(Stored data entries)

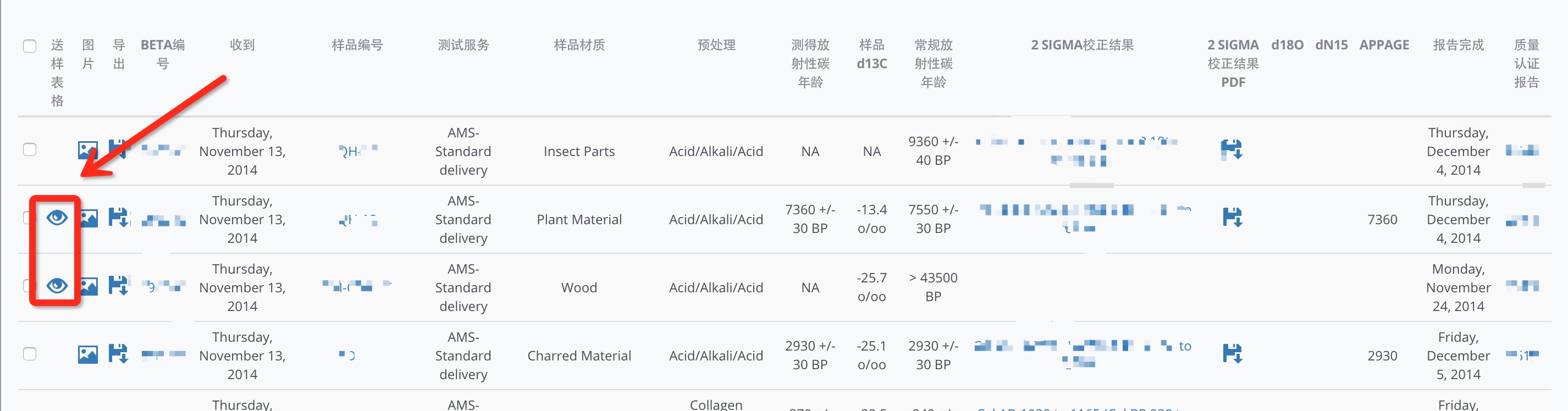Open image icon for Charred Material row

pyautogui.click(x=87, y=354)
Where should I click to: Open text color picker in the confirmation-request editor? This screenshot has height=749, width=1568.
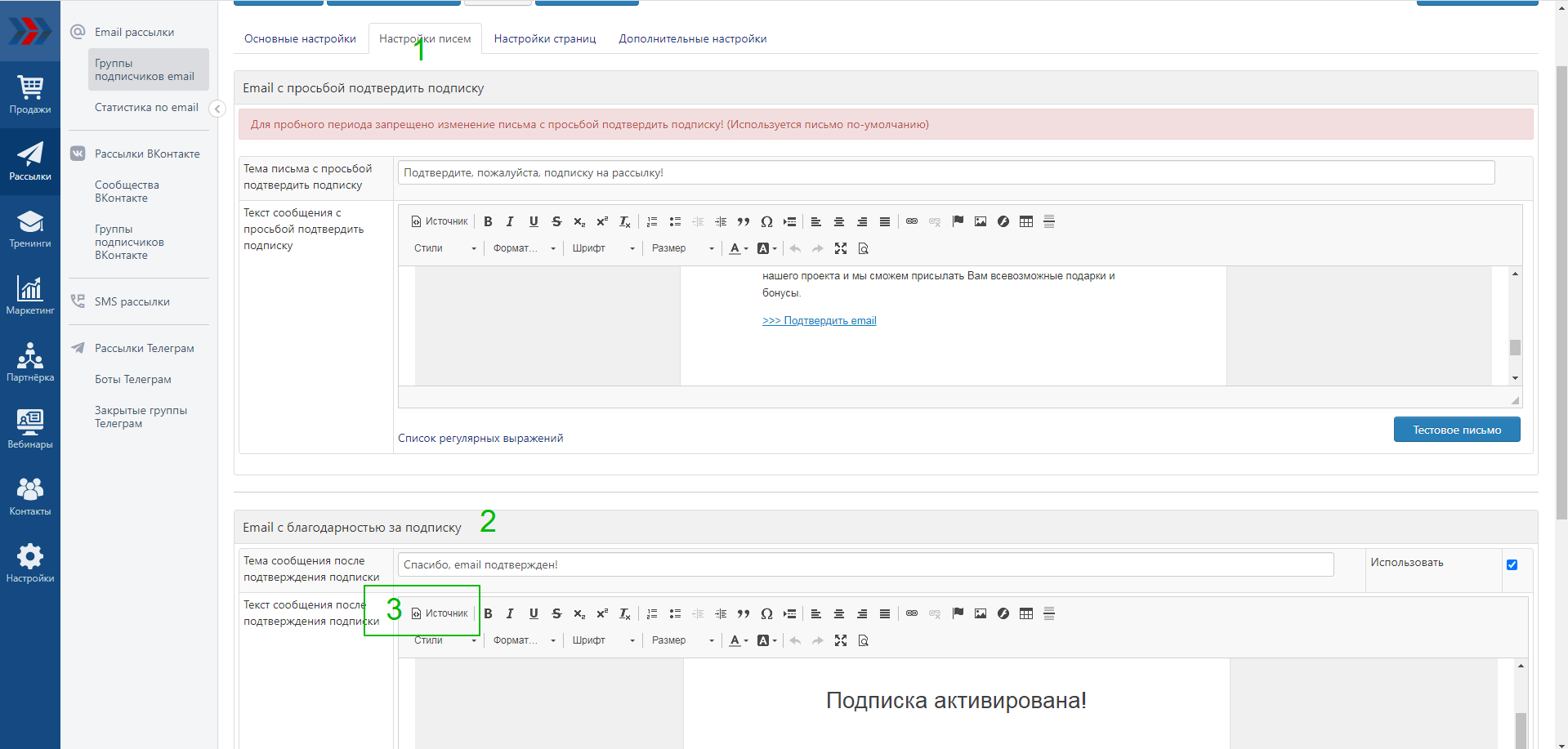[x=738, y=248]
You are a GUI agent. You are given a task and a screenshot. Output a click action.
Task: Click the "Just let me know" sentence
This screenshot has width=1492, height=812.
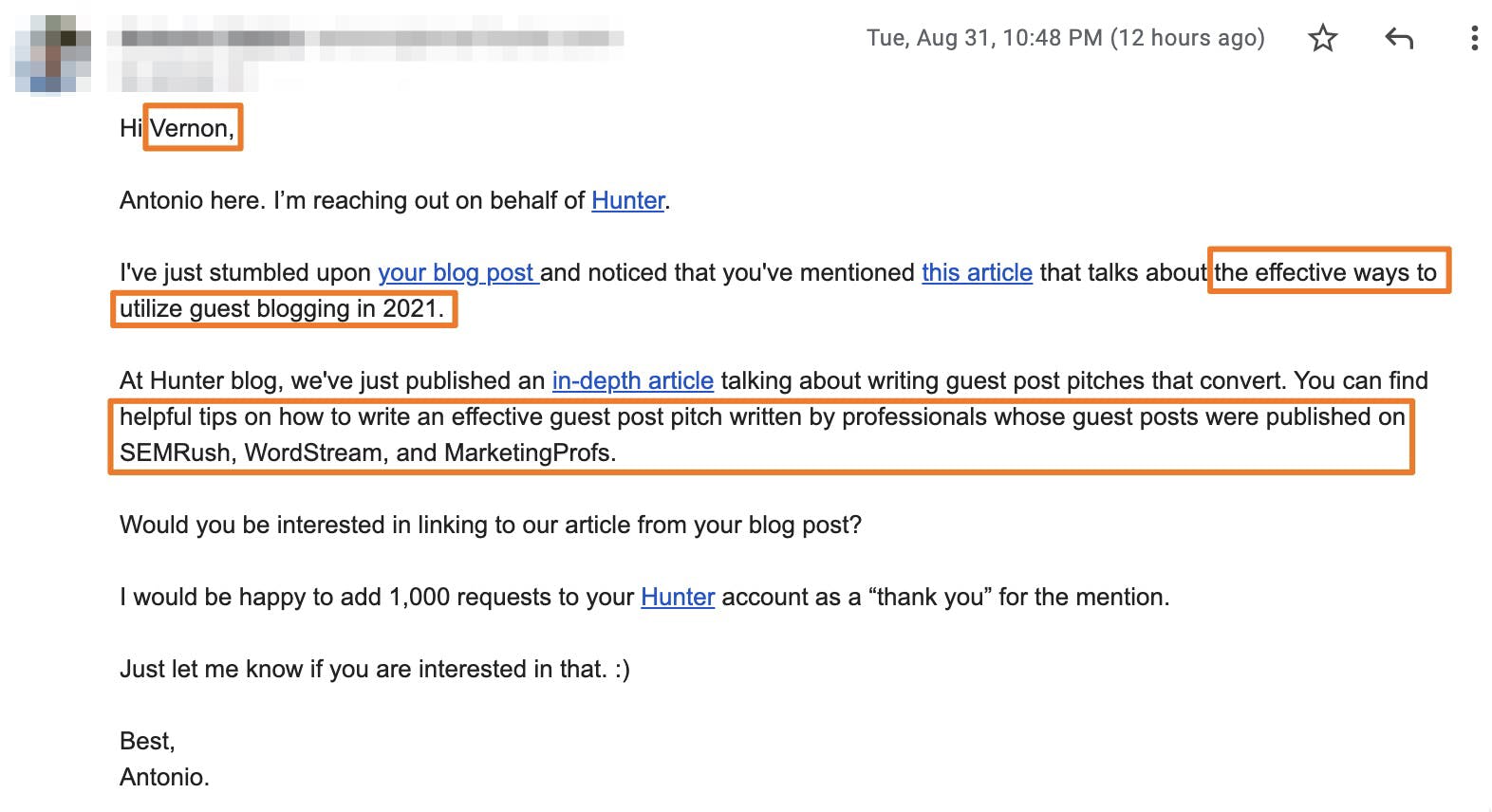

* ASSIGNMENT *
Print, without pictures, exactly the lines from the one containing "You are a GUI" through the final line of the records above.

* RESULT FOR THIS EXERCISE *
You are a GUI agent. You are given a task and a screenshot. Output a click action.
Task: Click the "Just let me know" sentence
This screenshot has width=1492, height=812.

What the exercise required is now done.